Uni/TAFE Courses in Finance

Hey all,

First time poster so don't bite me but I was interested in a uni/tafe course that was an introduction into finance. So, more specifically, how I could get an idea as to how to invest my money wisely, as well as saving for the future etc…

I'm currently a university student, studying full-time at Monash, in a degree that is not related to Commerce/Finance, but seeing as it really is an essential skill, I would like to invest my time into it, but I have no idea where to start.

Thank you all!

Comments

  • ozbargain will be your god!

  • Coursera has an introduction to finance (curriculum from Uni of Michigan)

    https://www.coursera.org/course/introfinance

    since it is free, why not skim through it and see if it's relevant to you.

    studying full-time at Monash, in a degree that is not related to Commerce/Finance,

    Have you perhaps gone to the Monash careers counsellor and consulted with people who teach finance? Go and make an appointment with a lecturer and they might be able to give you some info.

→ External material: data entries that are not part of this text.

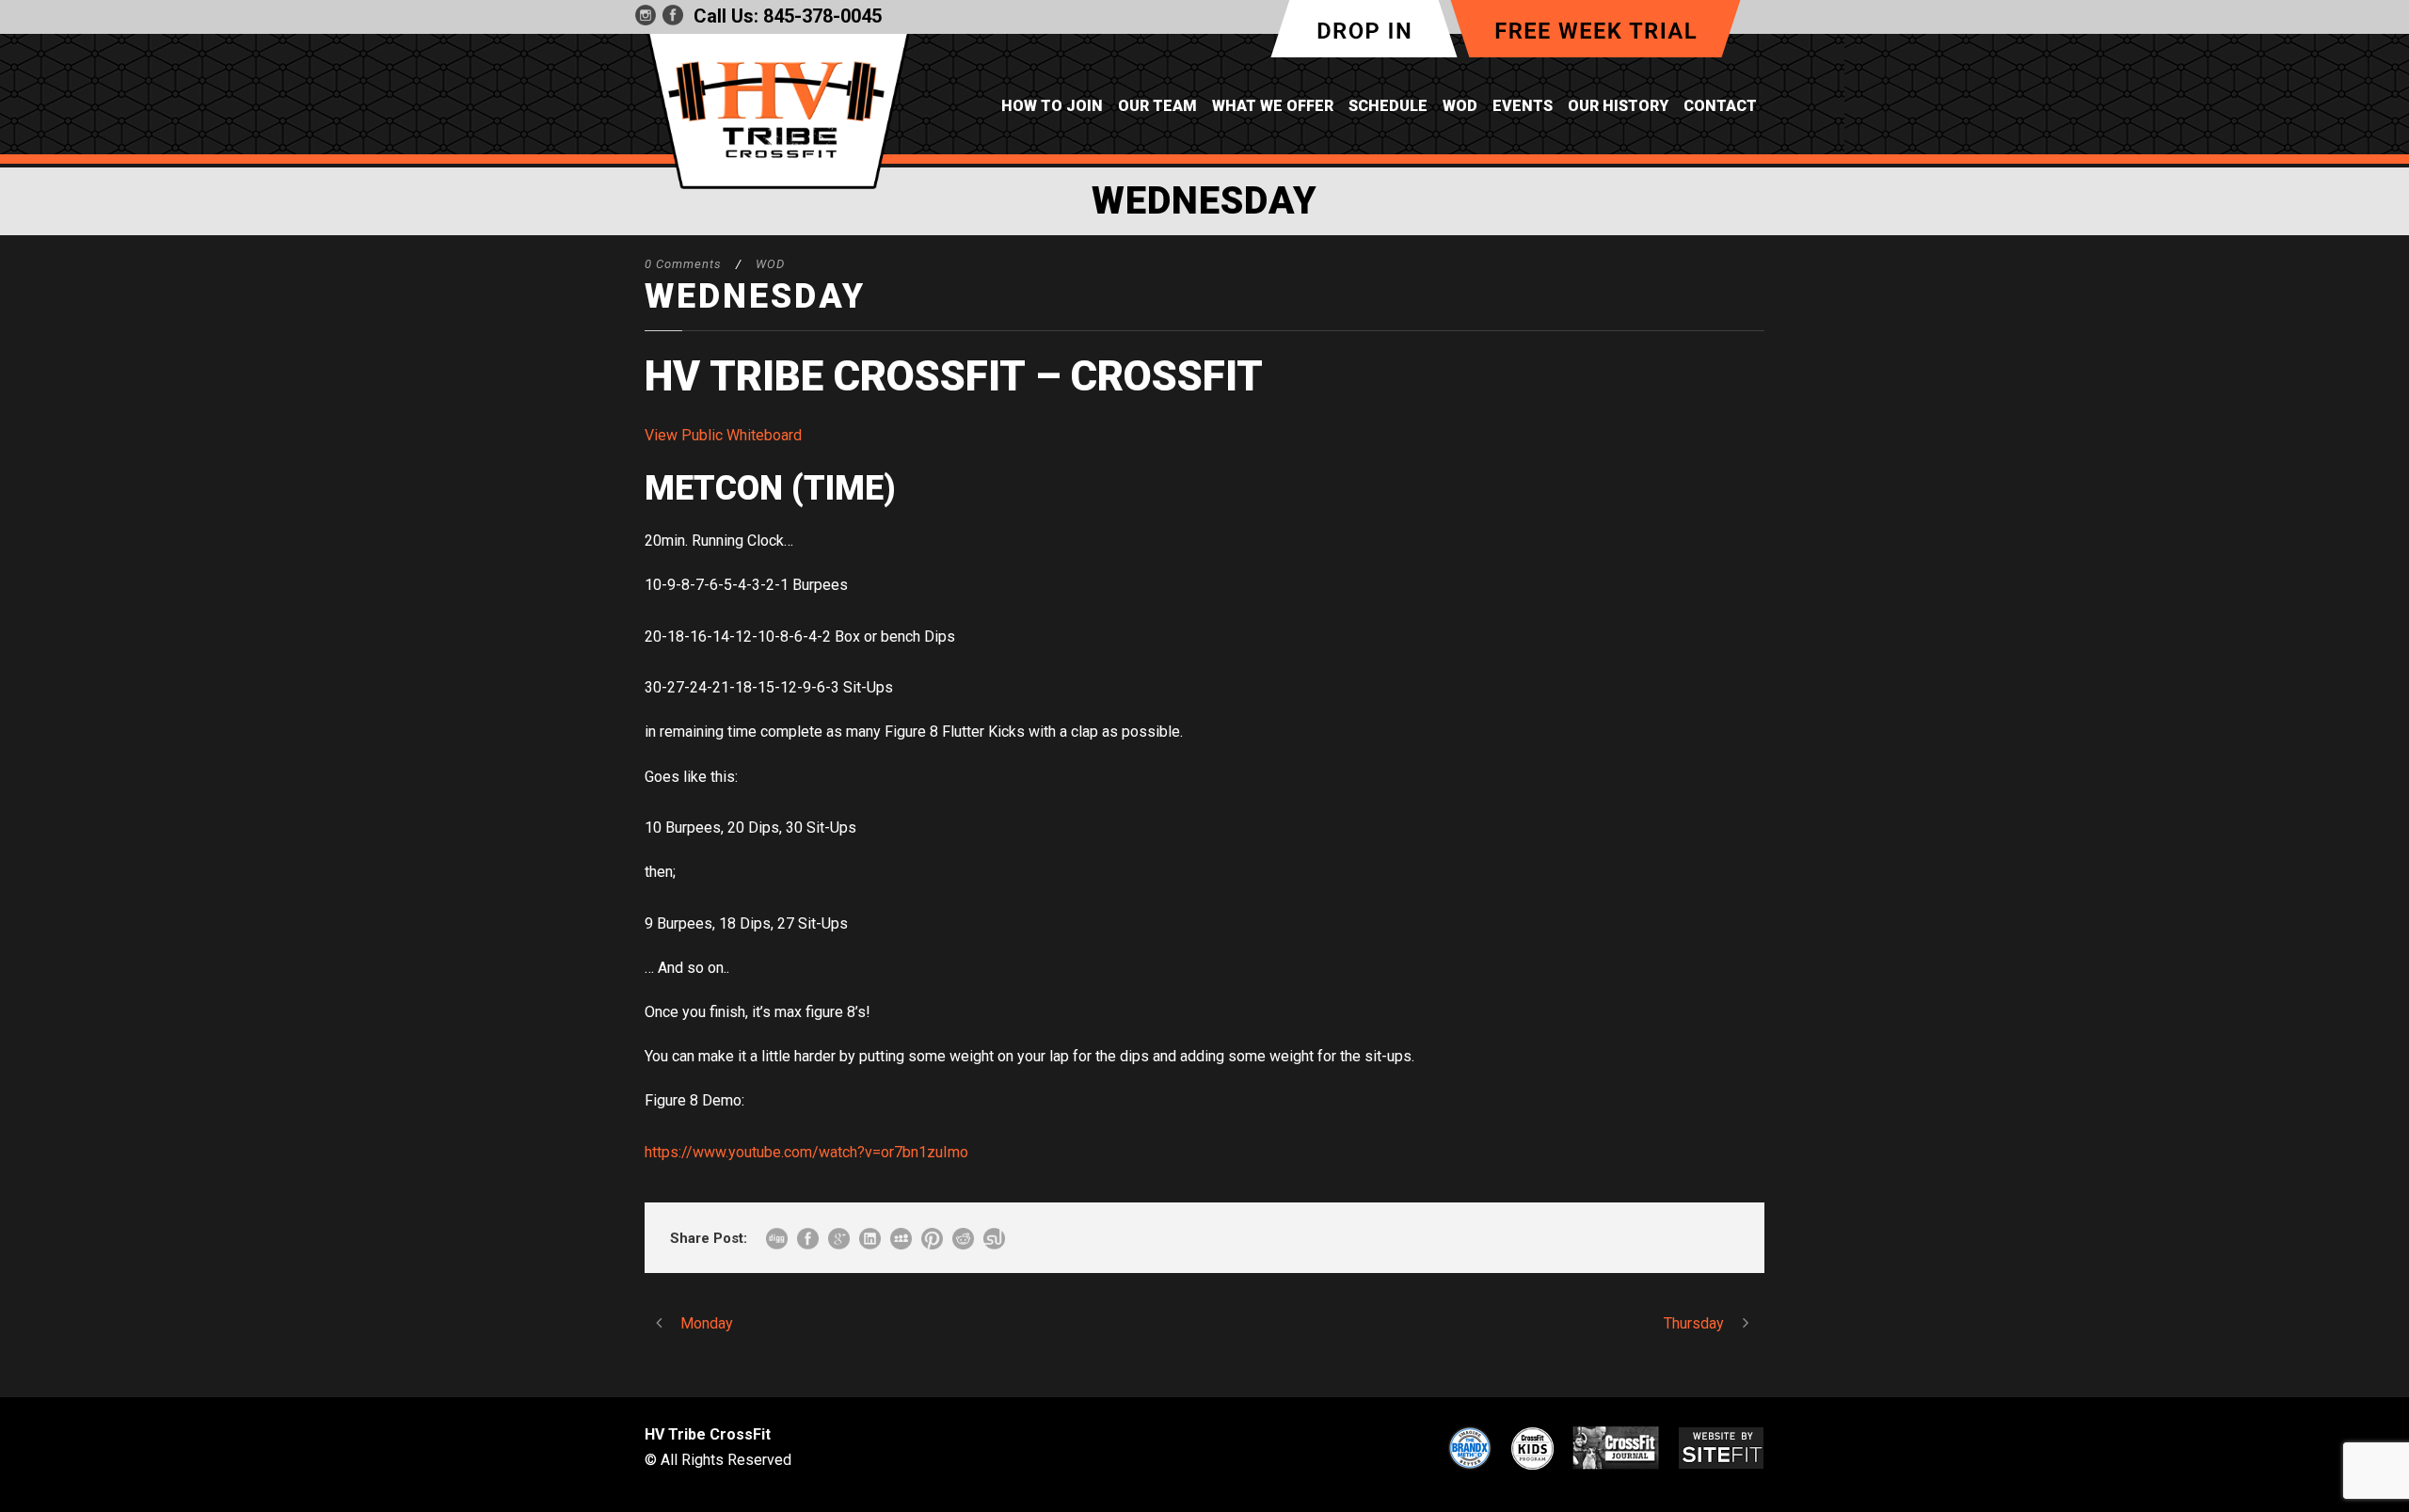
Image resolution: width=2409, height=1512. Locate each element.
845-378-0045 (822, 16)
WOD (1460, 106)
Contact (1720, 106)
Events (1522, 106)
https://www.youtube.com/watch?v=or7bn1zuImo (806, 1152)
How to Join (1052, 106)
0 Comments (683, 264)
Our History (1618, 106)
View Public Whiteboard (723, 435)
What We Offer (1272, 106)
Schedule (1388, 106)
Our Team (1157, 106)
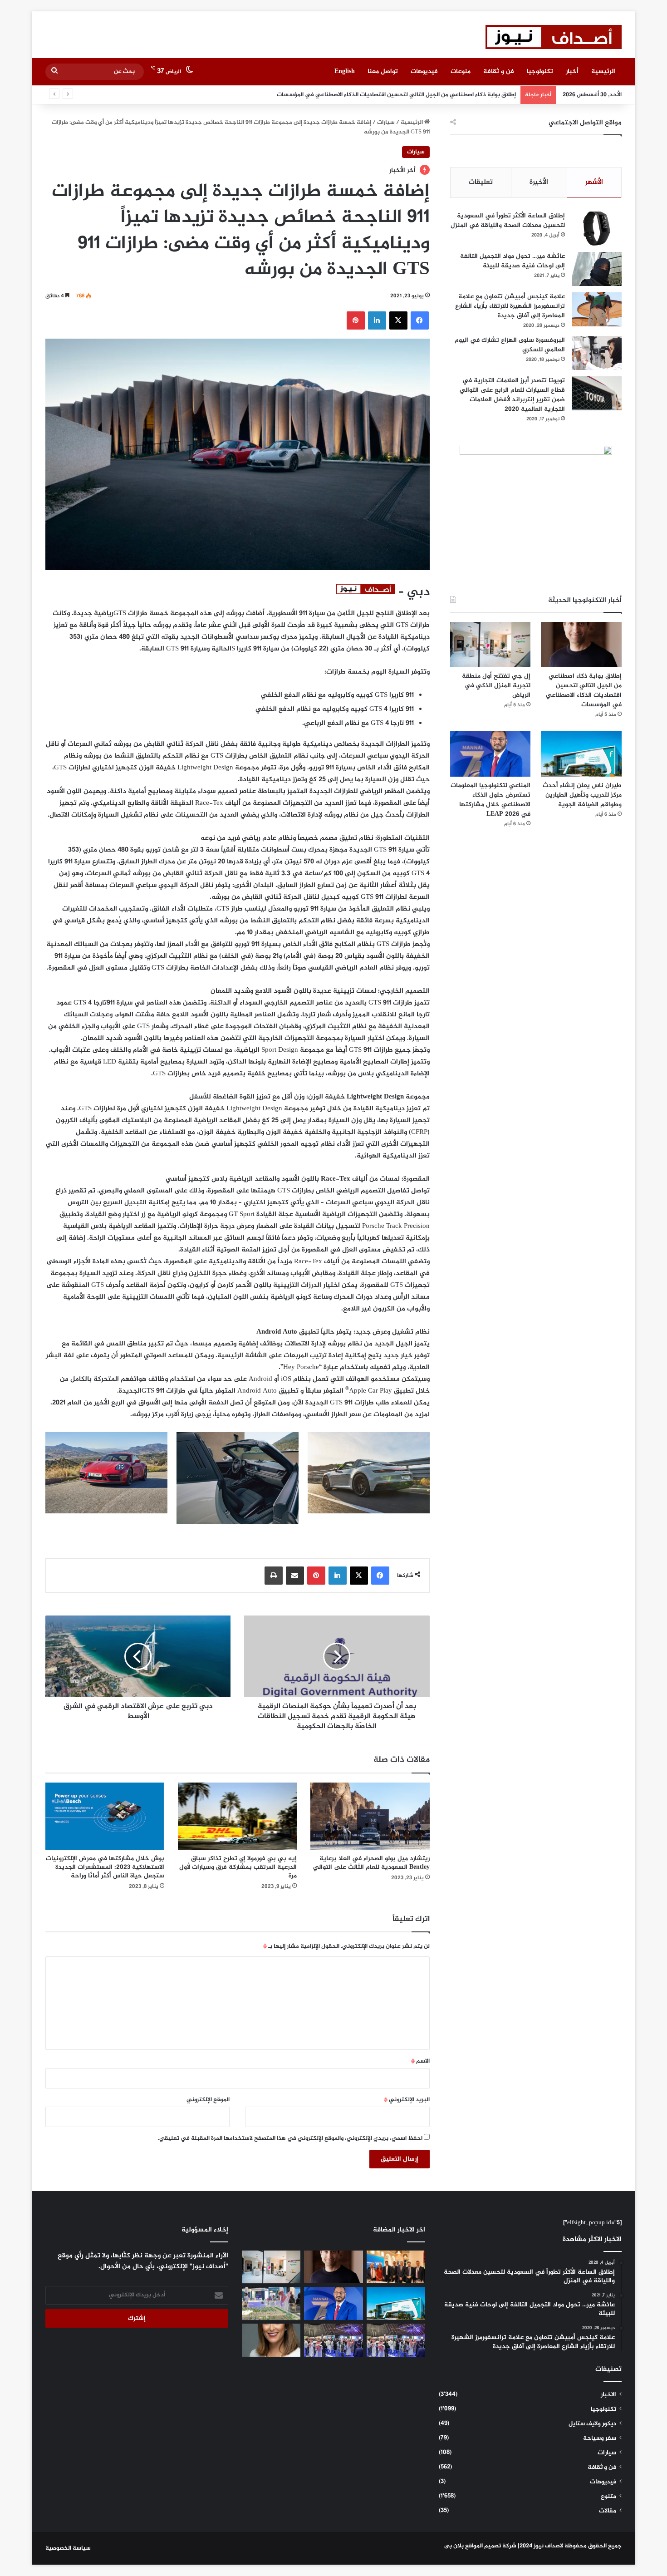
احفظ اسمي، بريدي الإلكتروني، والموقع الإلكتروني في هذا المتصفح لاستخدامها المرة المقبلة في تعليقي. (290, 2138)
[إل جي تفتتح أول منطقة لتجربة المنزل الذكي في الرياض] (490, 644)
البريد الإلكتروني (407, 2100)
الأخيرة (539, 182)
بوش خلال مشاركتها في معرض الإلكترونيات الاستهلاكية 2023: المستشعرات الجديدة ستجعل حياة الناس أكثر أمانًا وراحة (105, 1867)
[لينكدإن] (377, 320)
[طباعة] (274, 1575)
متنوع (608, 2497)
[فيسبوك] (420, 320)
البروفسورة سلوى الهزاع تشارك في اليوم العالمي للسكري (510, 345)
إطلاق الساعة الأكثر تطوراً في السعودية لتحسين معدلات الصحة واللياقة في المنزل (508, 221)
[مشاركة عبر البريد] (295, 1575)
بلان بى (454, 2546)
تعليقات (481, 182)
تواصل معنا (383, 71)
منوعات (461, 71)
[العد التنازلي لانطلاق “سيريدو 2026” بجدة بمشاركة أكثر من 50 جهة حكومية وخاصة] (271, 2303)
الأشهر (594, 182)
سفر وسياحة (599, 2438)
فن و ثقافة (498, 71)
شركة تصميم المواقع (490, 2546)
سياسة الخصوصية (68, 2548)
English (344, 71)
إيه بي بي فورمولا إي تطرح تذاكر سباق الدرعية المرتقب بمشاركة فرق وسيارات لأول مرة (238, 1867)
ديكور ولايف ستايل (592, 2424)
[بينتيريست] (356, 320)
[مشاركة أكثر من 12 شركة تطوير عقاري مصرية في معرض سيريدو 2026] (333, 2340)
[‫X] (398, 320)
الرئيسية (603, 71)
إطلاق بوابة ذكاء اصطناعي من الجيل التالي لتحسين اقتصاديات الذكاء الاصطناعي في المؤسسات (584, 690)
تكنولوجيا (540, 71)
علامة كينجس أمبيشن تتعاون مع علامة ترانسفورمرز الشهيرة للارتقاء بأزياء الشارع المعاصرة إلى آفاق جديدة (510, 306)
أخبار (572, 71)
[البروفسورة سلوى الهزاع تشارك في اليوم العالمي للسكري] (597, 353)
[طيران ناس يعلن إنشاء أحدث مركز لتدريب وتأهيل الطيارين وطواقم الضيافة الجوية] (581, 753)
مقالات (607, 2511)
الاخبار (608, 2395)
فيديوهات (424, 71)
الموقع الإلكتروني (208, 2100)
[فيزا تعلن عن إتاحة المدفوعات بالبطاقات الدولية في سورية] (396, 2267)
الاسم (420, 2061)
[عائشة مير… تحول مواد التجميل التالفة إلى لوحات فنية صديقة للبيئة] (597, 269)
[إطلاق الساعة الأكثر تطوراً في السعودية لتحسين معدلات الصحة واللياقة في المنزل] (597, 229)
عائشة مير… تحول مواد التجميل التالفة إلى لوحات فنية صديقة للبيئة (512, 261)
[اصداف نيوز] (554, 37)
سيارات (386, 123)
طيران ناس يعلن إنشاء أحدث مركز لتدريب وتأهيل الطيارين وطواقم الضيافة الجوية (582, 795)
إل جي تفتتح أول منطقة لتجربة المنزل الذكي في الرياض (445, 95)
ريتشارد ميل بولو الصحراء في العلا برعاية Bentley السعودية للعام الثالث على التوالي (371, 1862)
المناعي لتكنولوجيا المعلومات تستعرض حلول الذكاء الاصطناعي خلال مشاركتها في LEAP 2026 (490, 799)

    If you have electives, you could probably spend one or two of them on finance related stuff. Carefully think it over though and see if there are better subjects you could invest your time into.

  • Best bet is to take a couple of electives at Monash - check out BFC2140 and BFC2000, neither require any pre-requisites. Both are pretty much the cornerstone finance subjects.

  • Tertiary finance courses will be largely about the mechanics of understanding an investment, calculating future value etc. Useful, but unlikely on their own to help you much with knowing where to invest.
    In this situation, I reckon the cheapest/easiest way to upskill is get a subscription to Money magazine or read the newspaper personal finance sections.
    These are up to date, try to be interesting, and are pitched at a pretty low skill audience.
    If you have done this and want to go further, then by all means a finance course might be a useful step, but I would suggest maybe a financial planning course rather than corporate finance? Something like: http://www.seeklearning.com.au/finance-courses/diploma-finan…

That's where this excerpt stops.